+++ MATERIAL SUPPLIED
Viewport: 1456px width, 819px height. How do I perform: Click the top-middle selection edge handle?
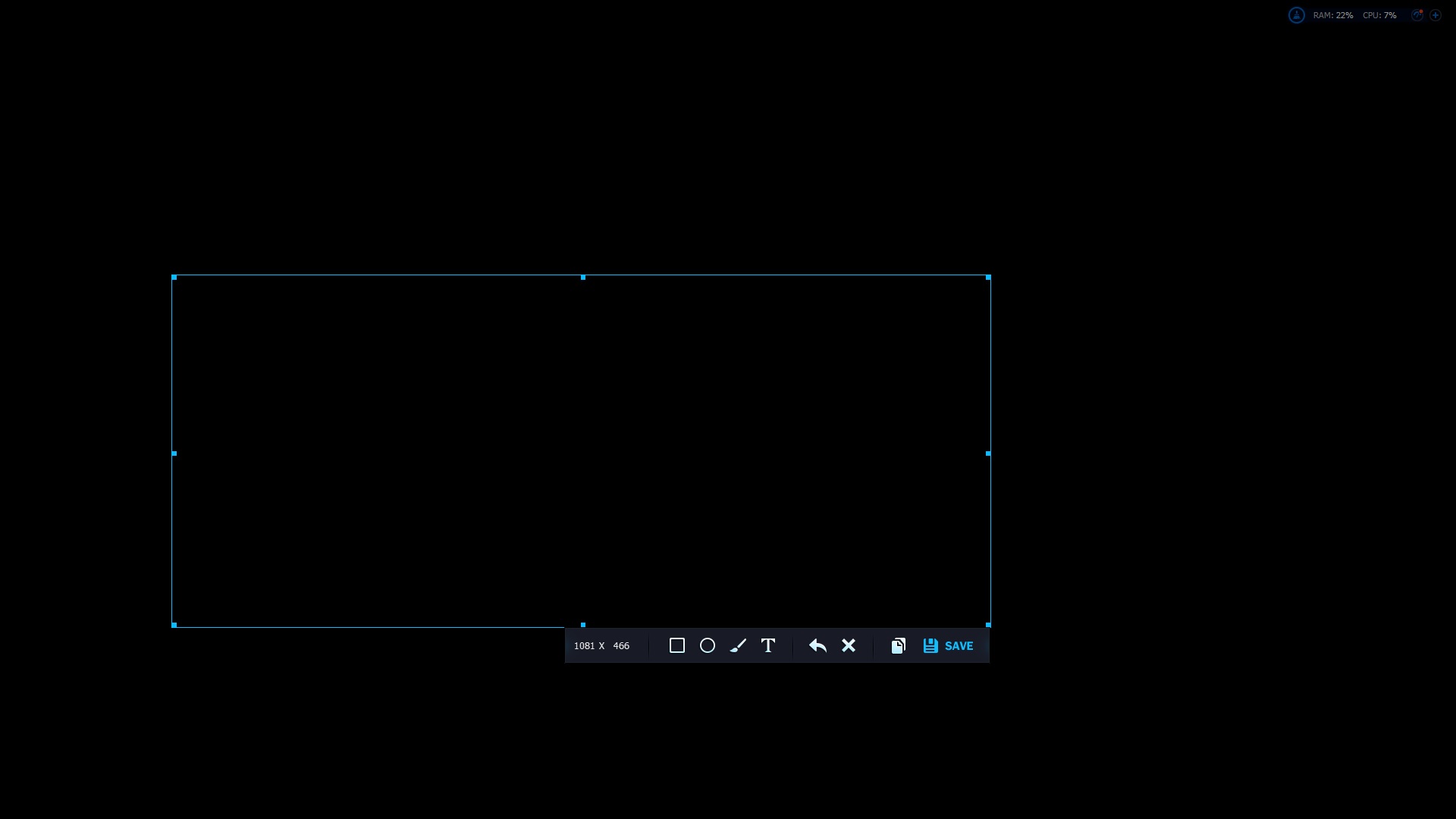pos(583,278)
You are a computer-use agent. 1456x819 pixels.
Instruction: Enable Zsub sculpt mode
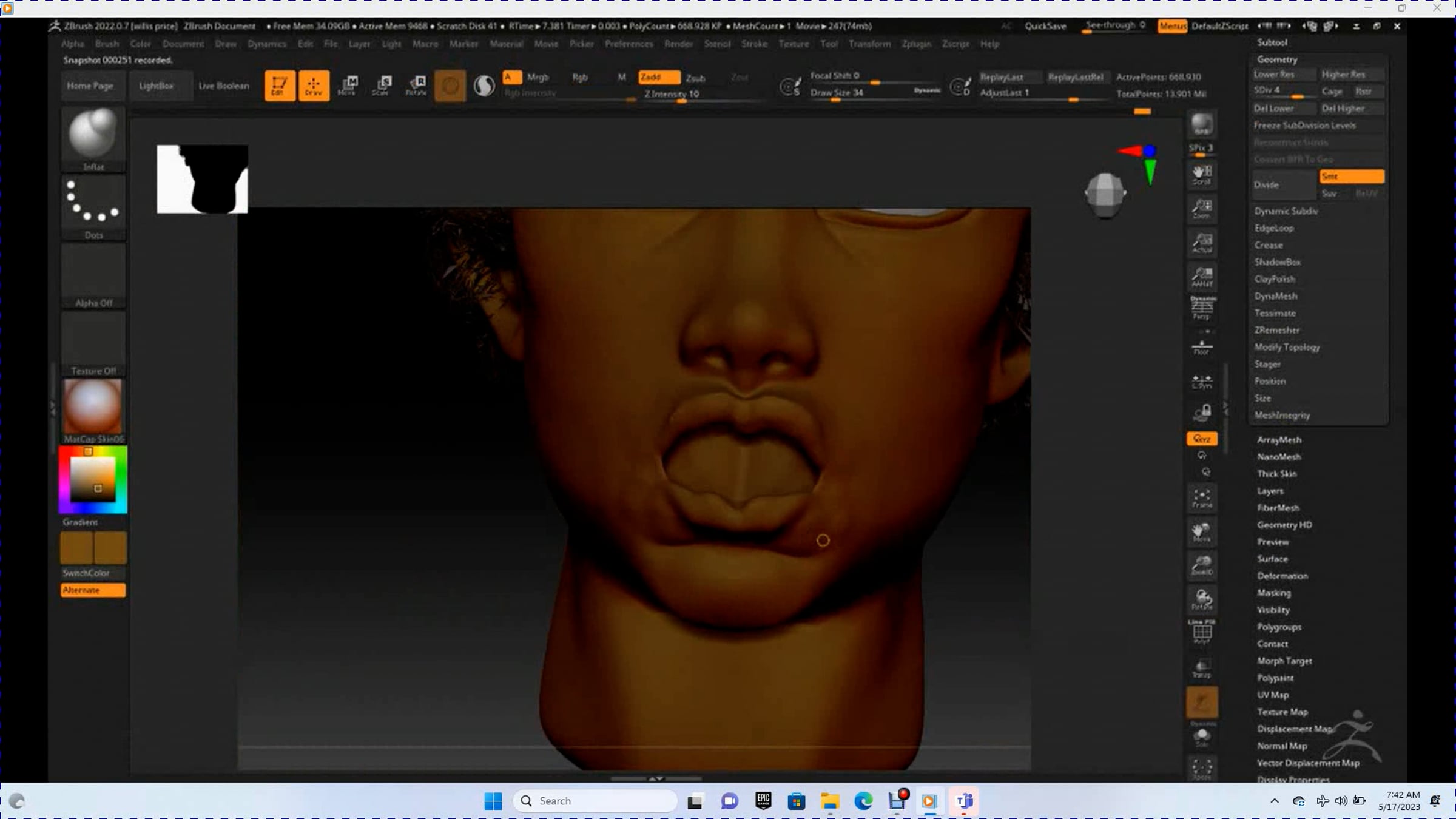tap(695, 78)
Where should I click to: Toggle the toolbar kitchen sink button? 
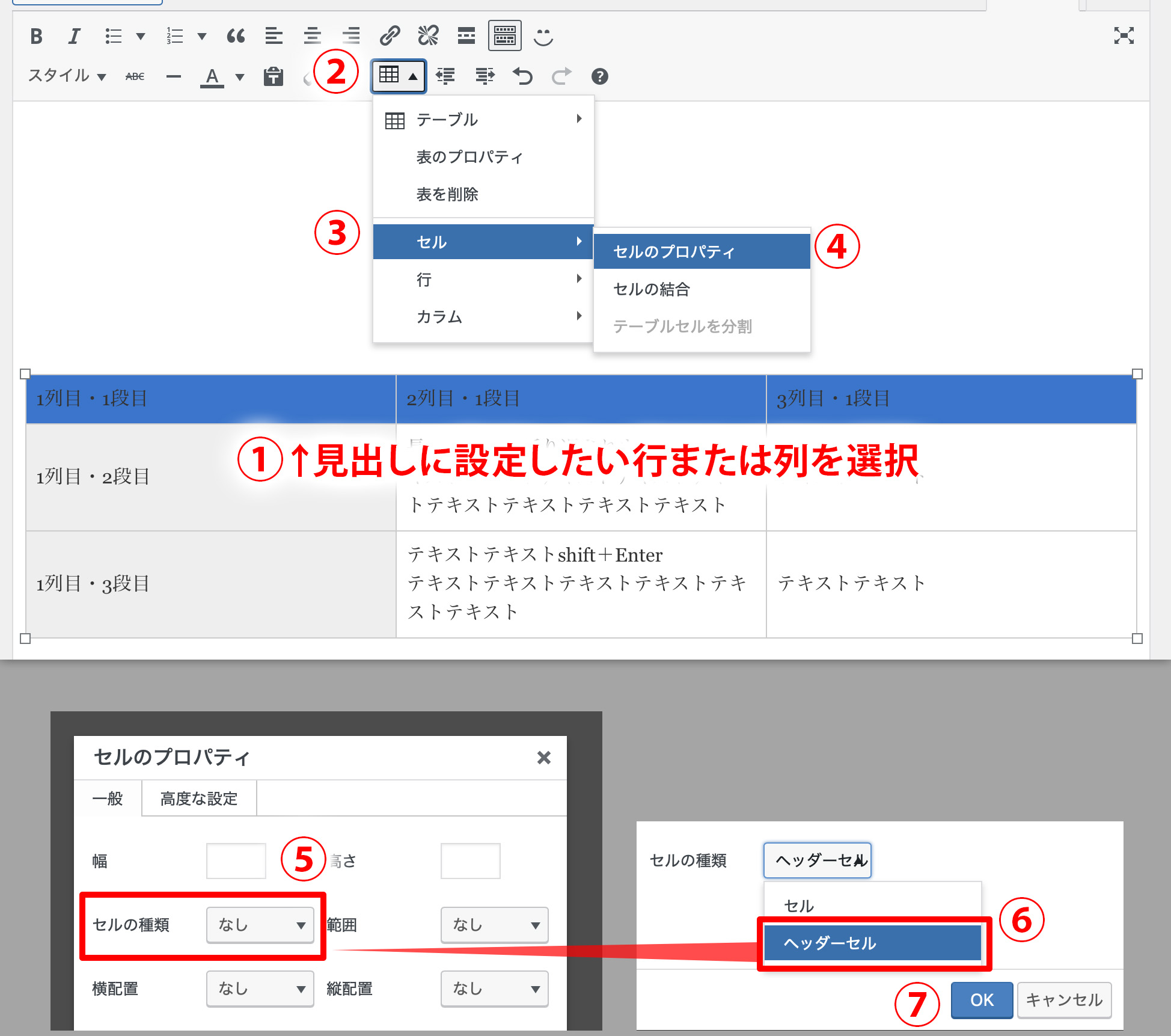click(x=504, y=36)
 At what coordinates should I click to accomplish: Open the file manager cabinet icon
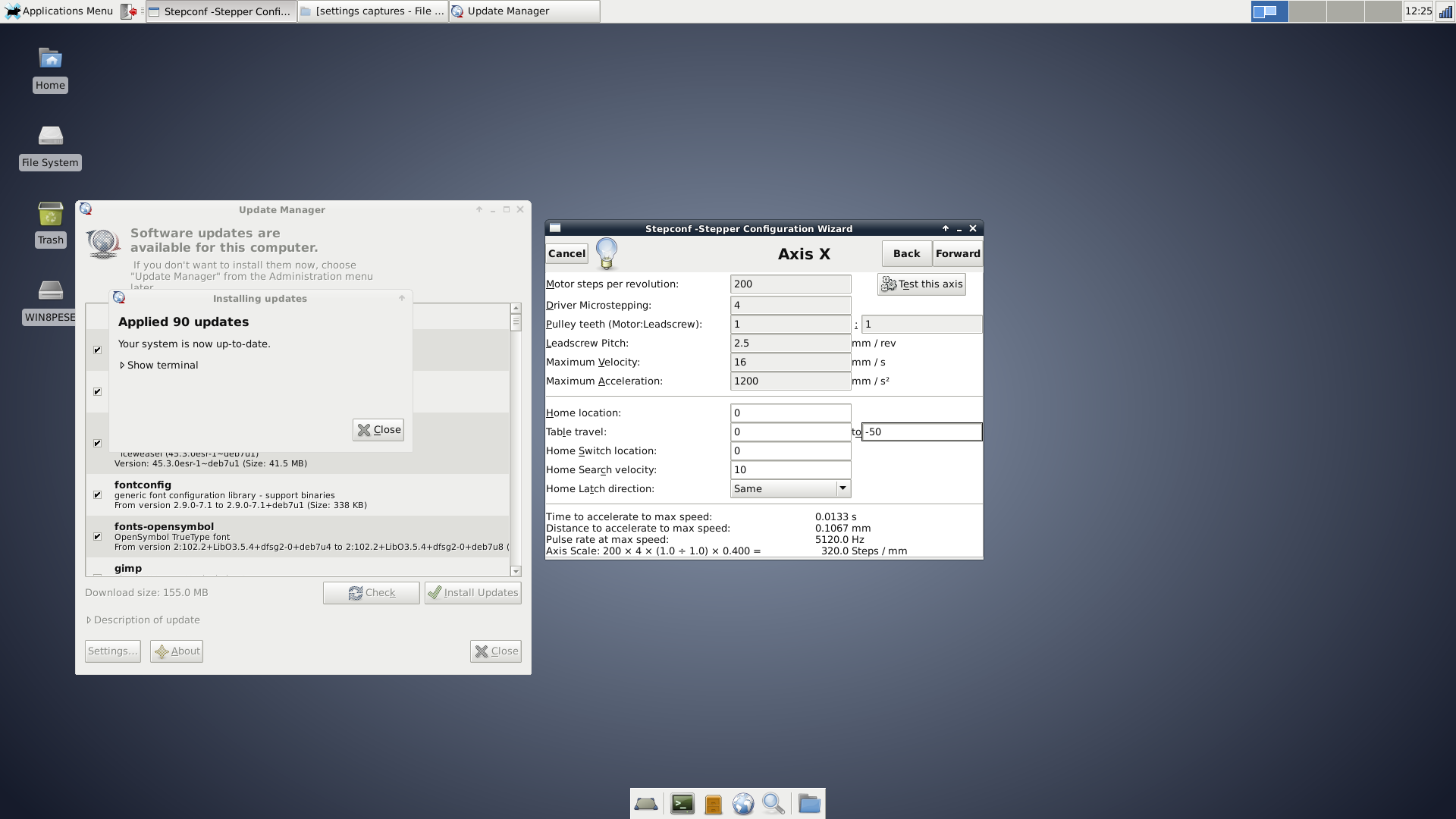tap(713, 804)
++++++
> _TASK PROMPT_
The answer must consist solely of the lines from the line containing "Instruction: Enable Zsub sculpt mode" to the end of the data, reproduced exactly, with every picture left out.

> _TASK RESPONSE_
Instruction: Enable Zsub sculpt mode
tap(695, 78)
Where should I click to: Toggle the toolbar kitchen sink button? 
click(x=504, y=36)
 At what coordinates should I click to accomplish: Open the file manager cabinet icon
tap(713, 804)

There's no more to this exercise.